Repeat the data from the line with "This screenshot has width=777, height=423." to the line with "Select the 50K", replacing "Minimize" with "Close" and leaving everything else unchanged.

------ Dataset rows ------

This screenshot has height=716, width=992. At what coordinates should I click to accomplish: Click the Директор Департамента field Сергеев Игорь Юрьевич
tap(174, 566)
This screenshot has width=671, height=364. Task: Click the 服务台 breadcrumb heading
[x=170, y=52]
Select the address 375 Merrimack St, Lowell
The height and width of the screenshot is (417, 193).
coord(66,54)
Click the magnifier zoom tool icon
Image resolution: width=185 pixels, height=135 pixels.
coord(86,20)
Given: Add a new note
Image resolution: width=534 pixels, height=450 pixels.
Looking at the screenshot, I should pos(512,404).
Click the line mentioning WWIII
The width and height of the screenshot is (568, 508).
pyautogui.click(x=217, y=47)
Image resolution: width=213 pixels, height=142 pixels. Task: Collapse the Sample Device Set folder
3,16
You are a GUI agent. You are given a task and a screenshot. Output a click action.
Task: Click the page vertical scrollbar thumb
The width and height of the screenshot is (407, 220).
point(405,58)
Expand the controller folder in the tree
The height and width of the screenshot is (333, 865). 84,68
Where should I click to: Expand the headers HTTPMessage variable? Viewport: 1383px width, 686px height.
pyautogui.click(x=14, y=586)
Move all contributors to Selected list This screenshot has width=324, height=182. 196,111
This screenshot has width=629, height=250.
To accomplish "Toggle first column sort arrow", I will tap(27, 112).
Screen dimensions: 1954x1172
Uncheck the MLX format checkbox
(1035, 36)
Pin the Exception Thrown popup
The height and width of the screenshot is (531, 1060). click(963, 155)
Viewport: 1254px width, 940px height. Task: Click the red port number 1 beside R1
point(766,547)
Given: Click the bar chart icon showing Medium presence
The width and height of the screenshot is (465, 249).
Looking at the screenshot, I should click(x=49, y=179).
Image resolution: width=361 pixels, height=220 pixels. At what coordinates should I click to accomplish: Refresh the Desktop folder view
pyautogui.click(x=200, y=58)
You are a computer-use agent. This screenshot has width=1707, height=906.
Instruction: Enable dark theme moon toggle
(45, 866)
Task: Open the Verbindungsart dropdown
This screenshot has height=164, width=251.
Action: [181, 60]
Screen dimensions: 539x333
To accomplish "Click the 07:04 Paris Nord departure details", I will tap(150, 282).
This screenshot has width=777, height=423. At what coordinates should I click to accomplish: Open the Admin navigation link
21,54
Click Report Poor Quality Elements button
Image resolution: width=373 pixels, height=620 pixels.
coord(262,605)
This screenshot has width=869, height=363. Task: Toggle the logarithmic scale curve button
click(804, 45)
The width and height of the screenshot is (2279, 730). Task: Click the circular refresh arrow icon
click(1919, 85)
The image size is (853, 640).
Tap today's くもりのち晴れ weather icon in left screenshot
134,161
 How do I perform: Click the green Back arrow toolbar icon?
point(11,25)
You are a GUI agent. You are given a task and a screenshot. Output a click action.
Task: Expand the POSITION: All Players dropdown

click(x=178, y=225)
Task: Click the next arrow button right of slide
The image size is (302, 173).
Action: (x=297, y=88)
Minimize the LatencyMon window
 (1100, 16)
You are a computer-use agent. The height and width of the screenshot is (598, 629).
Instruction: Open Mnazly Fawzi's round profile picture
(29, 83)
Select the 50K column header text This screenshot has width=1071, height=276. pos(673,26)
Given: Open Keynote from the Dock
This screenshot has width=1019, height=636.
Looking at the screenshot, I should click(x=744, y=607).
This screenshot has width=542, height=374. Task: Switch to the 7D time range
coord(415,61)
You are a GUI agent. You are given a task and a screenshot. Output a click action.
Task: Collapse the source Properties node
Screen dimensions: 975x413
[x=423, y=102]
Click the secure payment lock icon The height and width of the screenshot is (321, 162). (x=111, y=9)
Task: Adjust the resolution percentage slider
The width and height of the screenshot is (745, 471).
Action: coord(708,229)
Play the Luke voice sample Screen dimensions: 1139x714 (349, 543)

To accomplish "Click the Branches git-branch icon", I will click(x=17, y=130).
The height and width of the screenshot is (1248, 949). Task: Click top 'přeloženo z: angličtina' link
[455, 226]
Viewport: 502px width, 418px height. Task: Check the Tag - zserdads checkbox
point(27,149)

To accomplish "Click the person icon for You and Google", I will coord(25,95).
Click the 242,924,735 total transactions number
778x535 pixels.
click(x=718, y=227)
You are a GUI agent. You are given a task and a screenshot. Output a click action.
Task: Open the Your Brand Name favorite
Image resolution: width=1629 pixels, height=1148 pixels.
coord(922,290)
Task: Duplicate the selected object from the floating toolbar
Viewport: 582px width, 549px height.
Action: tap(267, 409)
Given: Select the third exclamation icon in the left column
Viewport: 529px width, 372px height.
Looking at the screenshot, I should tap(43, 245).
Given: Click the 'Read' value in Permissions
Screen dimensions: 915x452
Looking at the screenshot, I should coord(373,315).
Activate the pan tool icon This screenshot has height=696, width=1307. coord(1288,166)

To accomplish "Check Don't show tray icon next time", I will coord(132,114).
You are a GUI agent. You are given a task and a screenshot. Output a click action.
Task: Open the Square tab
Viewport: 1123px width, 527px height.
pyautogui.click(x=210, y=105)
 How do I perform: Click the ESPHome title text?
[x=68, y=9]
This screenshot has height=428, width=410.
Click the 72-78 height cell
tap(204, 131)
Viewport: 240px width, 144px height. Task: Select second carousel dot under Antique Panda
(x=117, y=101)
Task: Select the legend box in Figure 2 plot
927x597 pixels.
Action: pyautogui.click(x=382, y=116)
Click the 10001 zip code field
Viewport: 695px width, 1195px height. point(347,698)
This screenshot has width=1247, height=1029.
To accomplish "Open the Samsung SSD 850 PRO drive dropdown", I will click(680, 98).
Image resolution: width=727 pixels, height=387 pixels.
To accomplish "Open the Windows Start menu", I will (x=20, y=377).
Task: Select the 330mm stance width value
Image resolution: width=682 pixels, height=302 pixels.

------

Response below »
This screenshot has width=777, height=423. At what coordinates should I click to accomplish: Open the Admin navigation link
21,54
Click Report Poor Quality Elements button
Image resolution: width=373 pixels, height=620 pixels.
coord(262,605)
This screenshot has width=869, height=363. Task: Toggle the logarithmic scale curve button
click(804, 45)
The width and height of the screenshot is (2279, 730). Task: Click the circular refresh arrow icon
click(1919, 85)
The image size is (853, 640).
Tap today's くもりのち晴れ weather icon in left screenshot
134,161
 How do I perform: Click the green Back arrow toolbar icon?
point(11,25)
You are a GUI agent. You are given a task and a screenshot. Output a click action.
Task: Expand the POSITION: All Players dropdown

click(x=178, y=225)
Task: Click the next arrow button right of slide
The image size is (302, 173).
Action: (x=297, y=88)
Close the LatencyMon window
 (1100, 16)
You are a computer-use agent. The height and width of the screenshot is (598, 629).
Instruction: Open Mnazly Fawzi's round profile picture
(29, 83)
Select the 50K column header text This screenshot has width=1071, height=276. pos(673,26)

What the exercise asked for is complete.